Folha de S. Paulo


Radicais belgas atraíram adeptos com assistencialismo, diz analista

Bruxelas, em especial o bairro de Molenbeek, está relacionada a uma série de atentados recentes, incluindo o massacre de Paris na sexta passada (13).

O país, além disso, tem o maior número per capita de militantes lutando na Síria e no Iraque (em torno de 40), se comparado com outras nações europeias. Estima-se que ao menos 440 belgas tenham viajado à região, dezenas deles ao Estado Islâmico.

Analistas internacionais têm tentado entender qual é a relação entre esse pequeno país de 11 milhões de habitantes e as ações terroristas.

Yves Herman - 16.nov.2015/Reuters
Policiais belgas fazem buscas em prédios de Molenbeek, três dias depois dos atentados em Paris
Policiais belgas fazem buscas em prédios de Molenbeek, três dias depois dos atentados em Paris

A resposta que vem imediatamente, como veio também em Paris após o atentado de janeiro ao semanário "Charlie Hebdo", é que jovens muçulmanos não estão suficientemente integrados. O desemprego é maior entre bairros com concentração de muçulmanos, por exemplo.

Essas características, porém, não são exclusivamente belgas. Há críticas, além disso, diante de explicações exclusivamente socioeconômicas para um complexo fenômeno como o terrorismo.

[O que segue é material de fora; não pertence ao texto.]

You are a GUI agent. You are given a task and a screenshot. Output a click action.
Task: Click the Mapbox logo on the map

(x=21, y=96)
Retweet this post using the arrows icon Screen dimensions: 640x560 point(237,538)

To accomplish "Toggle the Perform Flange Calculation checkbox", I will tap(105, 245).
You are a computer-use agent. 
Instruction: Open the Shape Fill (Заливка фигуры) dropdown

O jornalista local Guy Van Vlierden, especializado em radicais belgas, sugere que um dos fatores decisivos tenha sido a atuação de influentes grupos terroristas, em especial o Sharia à Bélgica, cuja liderança foi recentemente condenada à prisão.

"Eles exploraram jovens nas escolas públicas, distribuíram comida a pobres enquanto pregavam ideias radicais", afirma. "Em pouco tempo, recrutaram e radicalizaram diversos militantes."

Também pode ter sido determinante uma capacidade menor de Inteligência no governo belga, comparado ao francês. As capitais são próximas –três horas de carro–, o que torna possível organizar um ataque em Bruxelas e colocá-lo em prática em Paris.

Além disso, a Bélgica tem três línguas oficiais, o que para analistas pode dificultar a cooperação entre diferentes regiões e a troca de informações com o vizinho serviço francês de Inteligência.

Mas Vlierden discorda que o governo belga não tenha feito o bastante para impedir a radicalização de jovens.

"Era difícil atuar contra grupos como a Sharia à Bélgica, porque eles não tinham feito nada contra a lei. Talvez não fossem leis severas o suficiente, mas é exagero dizer que o governo não agiu."

Outro fator problemático na Bélgica é a facilidade com que se pode comprar armas ilegalmente no país. Estima-se ser possível adquirir um fuzil por R$ 4.000 na periferia de Bruxelas. As armas usadas no ataque ao "Charlie Hebdo" em janeiro vinham dali, segundo relatos.

RECLAMAÇÕES

No bairro de Molenbeek, meia hora a pé do centro de Bruxelas, moradores evitavam na terça-feira (17) conversar com a imprensa. Quando falavam, reclamavam de segregação e preconceito contra muçulmanos.

Abdelhamid Abaaoud, suspeito de ter planejado o massacre de Paris, nasceu ali. Salah Abdesalam, outro envolvido, morava no bairro.

"Ele não é desses de 'Allah akbar'", afirma à Folha um vendedor paquistanês, referindo-se a Abdesalam –a quem, diz, conhecia das ruas. "É impossível que ele seja um terrorista. É uma coisa que inventaram, porque precisam de um culpado."

O vendedor, que não diz o nome, reclama das buscas policiais nos últimos dias. Ele acha que a razão é o preconceito contra o islã. "Veja a tela do meu laptop. Estou assistindo a vídeos de luta, não falando com a Al Qaeda."